The production of androgenic substances by the ovary is noted in: Hoffman 1944:47. C. D. Turner 1948:337. Burrows 1949:123-124. Selye 1949:627. Parkes 1950:108. The adrenal cortex as another source of androgens is noted in: Koch 1938:218. Nathanson et al. 1941:862. C. D. Turner 1948:337. Burrows 1949:120. Selye 1949:80, 126-127. Kepler and Locke in Williams 1950:203. Parkes 1950:102. Perloff in Mazer and Israel 1951:124.
In the human species, from about age seven or eight until the middle teens, the androgen levels in the female and the male are about equal (Figure 153). Then the androgen levels begin to rise more markedly in the male, and less so in the female, and it is generally considered that older females have androgen levels that are about two-thirds as high as those of the males.
Since we found a sudden upsurge of sexual responsiveness and overt sexual activity among human males at the beginning of adolescence, there may seem to be some correlation with the androgen picture; but the upsurge of sexual responsiveness in the male is much more abrupt than the steady rise in the levels of his androgens (compare Figures 143f and
153f).
As for the female, there seems to be no correlation at all between the levels of her androgens and her slow and gradual development of sexual responsiveness and overt sexual activity (Figure 143f and
153f). Although she has nearly as much androgenic hormone as the male in her pre-adolescent and early adolescent years, her levels of sexual response and overt sexual activity at that period are much lower than the levels in the average male. The near identity of the androgen levels in the female and male at the very age at which the two sexes develop such strikingly different patterns of behavior, makes it very doubtful whether there is any simple and direct relationship between androgens and patterns of pre-adolescent and adolescent sexual behavior in either sex.

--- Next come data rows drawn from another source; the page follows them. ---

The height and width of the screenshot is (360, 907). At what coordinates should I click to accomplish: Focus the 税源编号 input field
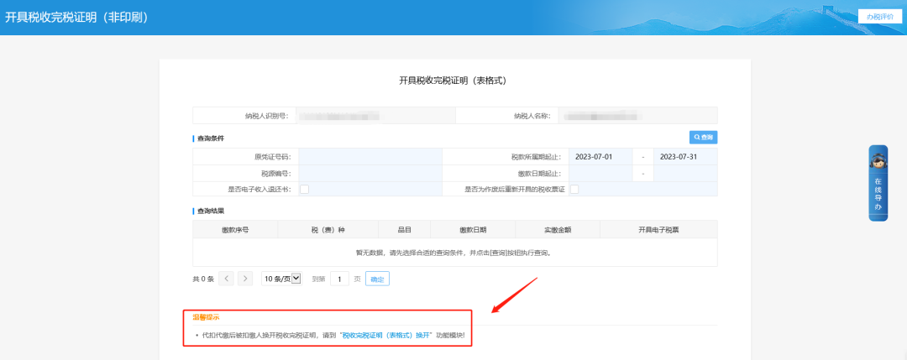tap(370, 174)
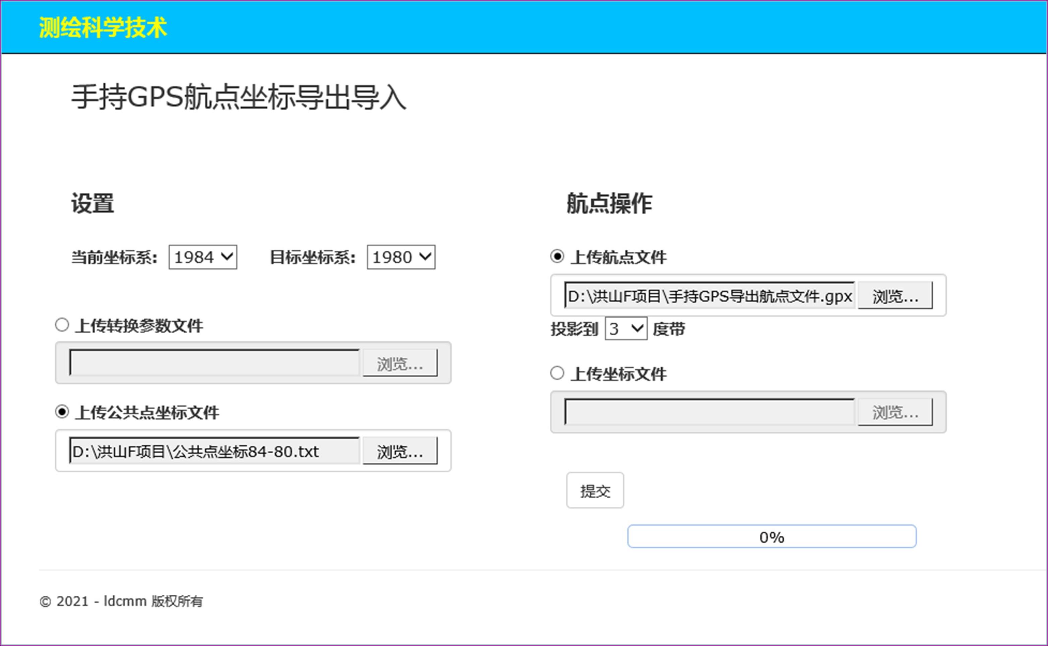Click the 2021 ldcmm copyright text

pos(121,601)
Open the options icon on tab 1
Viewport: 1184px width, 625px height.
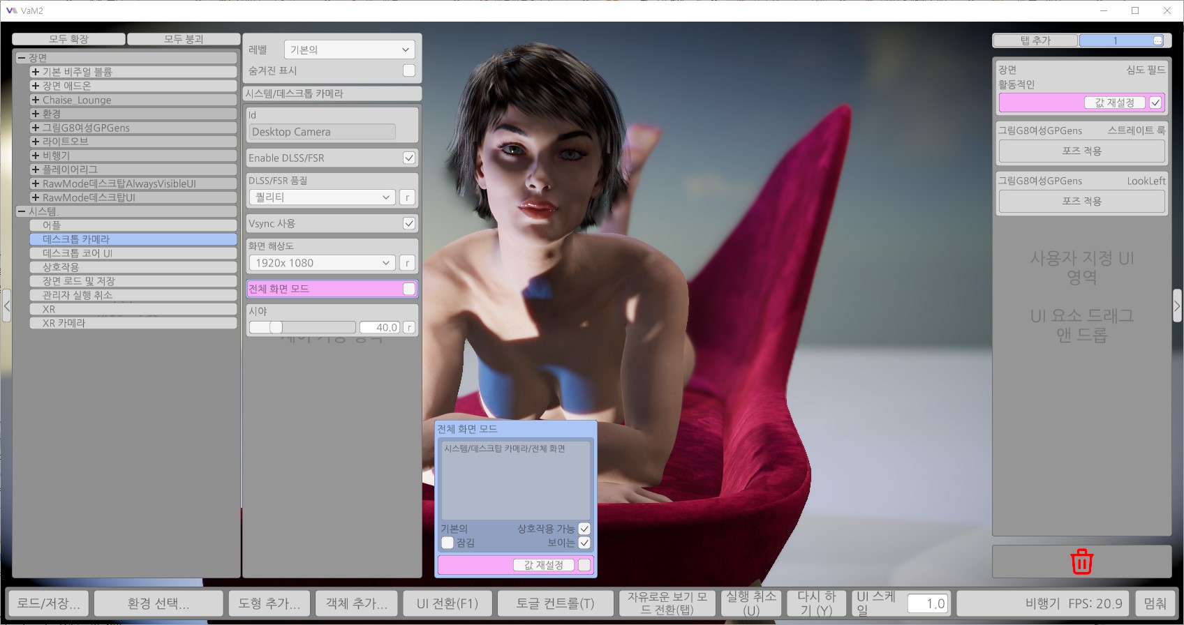[x=1157, y=40]
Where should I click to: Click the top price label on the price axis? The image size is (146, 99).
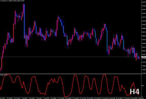(144, 2)
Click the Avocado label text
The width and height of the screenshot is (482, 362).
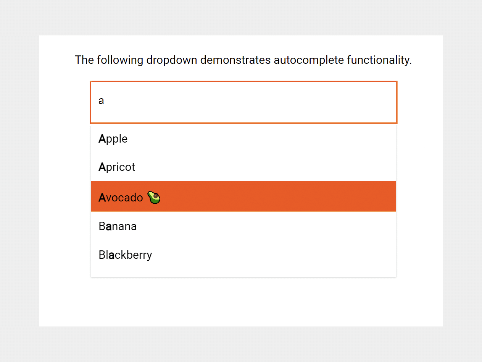pos(121,197)
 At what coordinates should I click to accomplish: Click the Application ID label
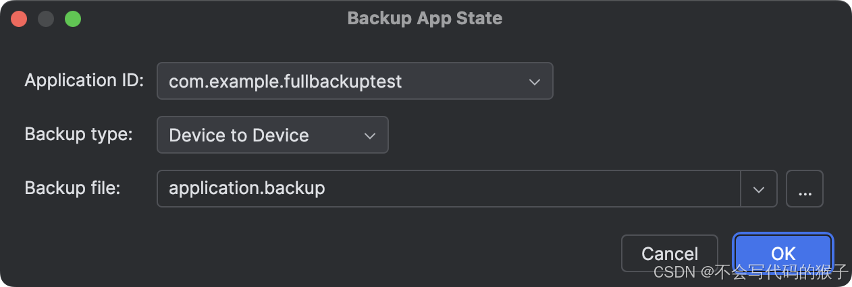pos(84,81)
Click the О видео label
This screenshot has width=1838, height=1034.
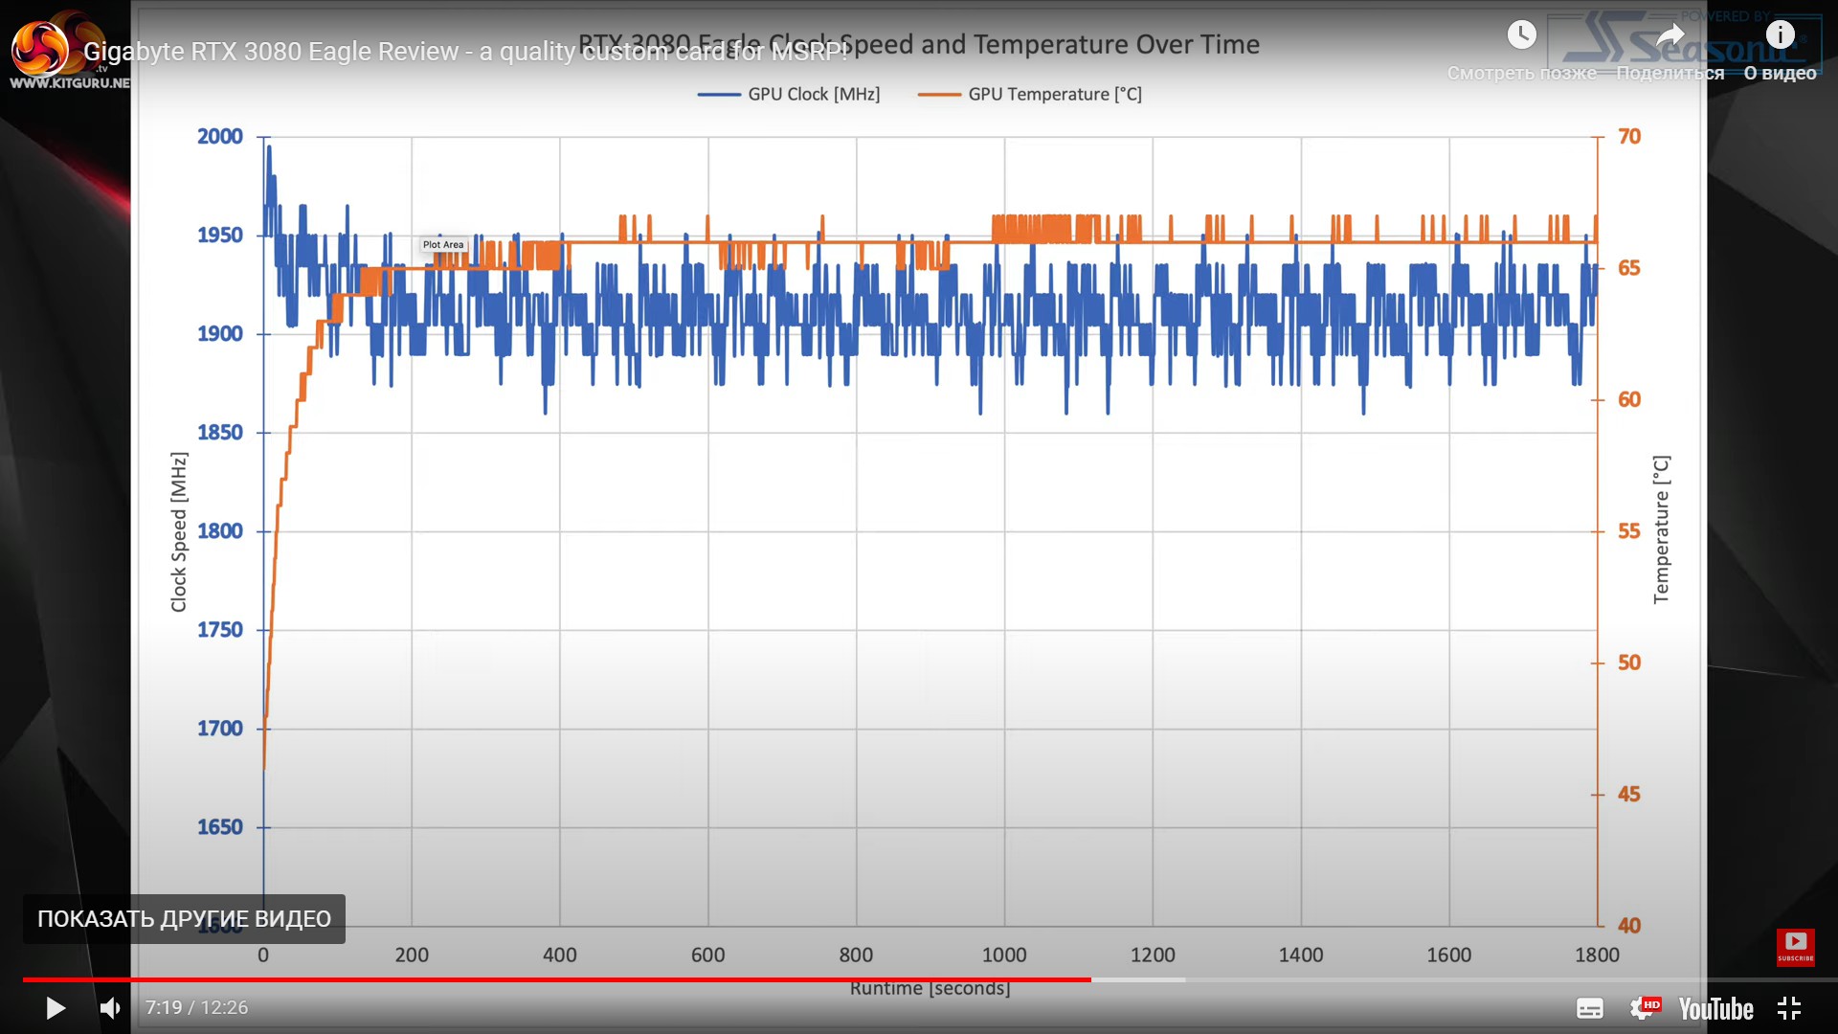tap(1780, 74)
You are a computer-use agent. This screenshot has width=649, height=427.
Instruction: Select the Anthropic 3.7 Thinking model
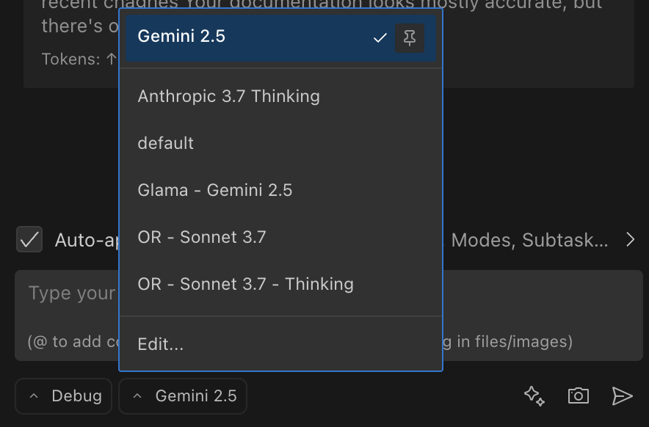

Levels of Gonadal Hormones in Older Adults Unfortunately, levels of gonadal hormones seem not to have been established for any adequate series of older human adults, either female or male. There is some reason for assuming that the levels of male hormones drop in the male at advanced ages, and if this were proved to be so it would parallel the drop in the levels of sexual response and overt activity which we have found in the male. On the other hand, there is as much reason for assuming that the levels of male hormone similarly drop in the older female, but such a drop would not correlate with the fact that the frequencies of female response and sexual activity stay on a level from the teens into the fifties or sixties (Figure 143f).
Dorfman in Pincus and Thimann 1948:502-504 differentiates the androgens from the 17-ketosteroid data and shows a decline in androgens with advancing age in both female and male. Ford and Beach 1951:227 state that it is generally agreed that testicular androgens decrease in later life.